2. Download the zip from [this GoogleDrive link](https://drive.google.com/file/d/1asOpgf8QWbVfXqoxoI9wSlTtxKmM05Sg/view?usp=sharing), extract it and put the resulting `ethn_all` folder into `Exercise3/data`.
3. Run `pip install -r requirements.txt` from inside `Exercise3` to install the required modules.
4. Move to the `src` folder with `cd src`.
5. Run `python main.py` to start the program.
6. A GUI will open. Select a file to use as a query and/or select to rebuild the index from the files in `Exercise3/data/ethn_all`. Rebuilding the index takes about 20 minutes.
7. Click `start` to run the query.
8. After processing, the query results will be shown in a table.
On some Linux distributions installing the `Gooey` module can cause some troubles. Some pointers on how the issue could be fixed can be found in [this](https://github.com/chriskiehl/Gooey/issues/243) and [this](https://github.com/wxWidgets/Phoenix/issues/465) GitHub issue. Specifically, the problem is caused by an error in installing `wxPython`.
In any case, the program can be run from the command line by running `python main.py --ignore-gooey -q <path_to_query_file>` in the `src` folder. To also rebuild the index from the files in `Exercise3/data/eth_all` also pass the `-r` flag.
# Architecture
## Segmentation
For the segmentatin we segment every 0.5 seconds and then used the pretrained model from SeFiRe for the labeling. We exclude music files with mostly spoken text from the database (which is provided as download in the ["How to run it"](#How-to-run-it) section).
## Scoring
For the scoring we create an index that stores the features of the songs of our database. There are two indices for the features:
- one is scaled and is used when the posed query file is already present in the index. In this case, no feature extraction needs to be done anymore.
- the second index is not scaled and it is needed for new query files. After extracting the queries' features, they get appended to the index, which is subsequently scaled.
The index is a dataframe where every index is the path to a file in the database and every row contains a list of features extracted from this file with the librosa library. The features include: chromagram, spectral centroid, spectral bandwidth, spectral rolloff, zero crossing rate and mel-frequency cepstral coefficients (MFCCs).
When a query is posed, we extract these features from the query file and calculate the euclidean distance of every feature of the query with every feature of every file in the index. We sum the distances per file, which gives us the final score for each file. These scores are stored in a Series which has the filepaths as an index.
## Ranking
To rank the elements, we order the Series with the scores in descending order. The element with the lowest score is the one with the closest similarity to the query. We then return the first 10 elements.

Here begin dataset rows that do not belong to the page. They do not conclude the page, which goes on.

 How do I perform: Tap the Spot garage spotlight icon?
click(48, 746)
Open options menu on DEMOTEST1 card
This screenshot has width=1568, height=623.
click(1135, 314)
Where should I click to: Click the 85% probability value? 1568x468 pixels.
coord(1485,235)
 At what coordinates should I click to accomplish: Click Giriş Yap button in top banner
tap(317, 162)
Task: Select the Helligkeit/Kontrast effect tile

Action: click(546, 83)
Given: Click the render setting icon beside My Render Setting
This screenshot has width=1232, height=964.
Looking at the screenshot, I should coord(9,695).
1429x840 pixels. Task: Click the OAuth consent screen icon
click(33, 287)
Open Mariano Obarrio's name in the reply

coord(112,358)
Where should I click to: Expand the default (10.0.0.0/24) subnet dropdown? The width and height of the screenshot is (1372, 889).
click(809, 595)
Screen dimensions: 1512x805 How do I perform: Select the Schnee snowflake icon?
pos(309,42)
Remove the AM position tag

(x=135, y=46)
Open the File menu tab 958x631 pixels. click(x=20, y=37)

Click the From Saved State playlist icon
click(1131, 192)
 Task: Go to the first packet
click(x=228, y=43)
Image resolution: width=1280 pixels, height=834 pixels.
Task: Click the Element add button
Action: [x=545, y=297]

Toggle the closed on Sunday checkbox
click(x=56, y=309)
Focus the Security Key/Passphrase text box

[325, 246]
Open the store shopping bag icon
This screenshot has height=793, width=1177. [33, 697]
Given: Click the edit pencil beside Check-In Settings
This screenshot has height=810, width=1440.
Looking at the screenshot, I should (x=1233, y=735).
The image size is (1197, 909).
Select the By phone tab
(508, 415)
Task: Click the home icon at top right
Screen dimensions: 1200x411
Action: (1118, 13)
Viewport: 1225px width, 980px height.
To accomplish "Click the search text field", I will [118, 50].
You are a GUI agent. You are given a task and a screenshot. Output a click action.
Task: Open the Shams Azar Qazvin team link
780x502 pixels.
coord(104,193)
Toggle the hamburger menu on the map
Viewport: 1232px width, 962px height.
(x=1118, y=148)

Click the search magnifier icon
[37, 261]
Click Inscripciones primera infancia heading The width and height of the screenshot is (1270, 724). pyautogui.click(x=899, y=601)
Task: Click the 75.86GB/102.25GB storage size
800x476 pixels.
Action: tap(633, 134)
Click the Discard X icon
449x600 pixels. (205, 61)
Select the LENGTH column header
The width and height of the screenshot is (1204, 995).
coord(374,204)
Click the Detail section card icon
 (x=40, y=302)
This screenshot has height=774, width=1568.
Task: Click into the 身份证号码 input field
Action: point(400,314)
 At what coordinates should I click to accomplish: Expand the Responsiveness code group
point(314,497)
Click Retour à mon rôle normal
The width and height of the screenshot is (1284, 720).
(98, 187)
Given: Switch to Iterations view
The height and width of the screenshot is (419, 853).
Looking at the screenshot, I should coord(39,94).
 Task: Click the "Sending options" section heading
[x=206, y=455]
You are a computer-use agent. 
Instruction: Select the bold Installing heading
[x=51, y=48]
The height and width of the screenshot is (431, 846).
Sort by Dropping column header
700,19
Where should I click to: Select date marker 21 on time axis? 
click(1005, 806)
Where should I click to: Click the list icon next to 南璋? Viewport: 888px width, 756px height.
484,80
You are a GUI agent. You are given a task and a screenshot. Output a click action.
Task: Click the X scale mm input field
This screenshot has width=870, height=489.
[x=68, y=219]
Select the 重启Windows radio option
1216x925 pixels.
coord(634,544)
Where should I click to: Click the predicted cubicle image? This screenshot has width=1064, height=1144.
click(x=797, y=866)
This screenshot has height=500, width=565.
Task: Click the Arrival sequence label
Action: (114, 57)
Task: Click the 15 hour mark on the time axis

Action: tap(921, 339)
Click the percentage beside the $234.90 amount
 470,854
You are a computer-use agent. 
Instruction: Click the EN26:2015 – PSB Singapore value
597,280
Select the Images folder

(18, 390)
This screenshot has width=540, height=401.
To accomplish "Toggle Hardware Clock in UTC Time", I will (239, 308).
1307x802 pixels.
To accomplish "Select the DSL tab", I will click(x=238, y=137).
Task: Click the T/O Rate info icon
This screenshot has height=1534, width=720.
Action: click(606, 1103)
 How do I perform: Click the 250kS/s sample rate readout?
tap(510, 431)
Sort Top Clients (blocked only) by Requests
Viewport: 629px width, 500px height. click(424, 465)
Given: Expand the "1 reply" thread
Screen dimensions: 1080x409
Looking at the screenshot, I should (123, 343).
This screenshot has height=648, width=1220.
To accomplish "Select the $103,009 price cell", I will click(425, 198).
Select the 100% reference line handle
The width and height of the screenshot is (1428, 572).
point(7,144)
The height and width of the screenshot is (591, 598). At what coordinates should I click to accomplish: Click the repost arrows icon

If a query is an exact copy of one element in the database, said element will score 0. This will never be shown though, as the file would be filtered from the index first. The worst possible score is 25, since there are 25 features in total. Usually fairly different songs will have a score of around 10. If two songs score less than 3 points, they are likely to be very similar.
# Possible improvements
We could improve the index-of-features because the response time for a query is not that fast (usually <10s but in case of a long query can be up to 20-30s). Additionally, the scoring could be improved by adding weighting to the features when computing the distances, to give more power to more important features. Finally, the GUI could be polished and improved.
# Final considerations
The program works as intended. As discussed in the previous chapter, there are some possible improvements that can be made, but overall we are pretty content with the final result.
For a bit of testing, we created an index of songs that we know well and that belong to very different musical genres. On this index, we performed some queries. Generally, all results produced by the scoring and ranking were reasonable and in line with our expectations.
# Problems we had
It is not documented how the SeFiRe tool decides which label to give to each segment (you only get the prediction for each segment from the SeFiRe library). We needed to manually check several tracks and try to guess the labels' meaning.
Additionally, it was hard to understand the meaning of each specific feature, making it almost impossible to make predictions or to evaluate the results while writing the code and before having the whole project running.
# Feedback
The formulation of the exercise description was quite open, which made it a bit unclear for us and left a lot of room for interpretations. Besides that, the topic of the project was extremely interesting for all of us since we rarely get to work with other than textual files or numeric values!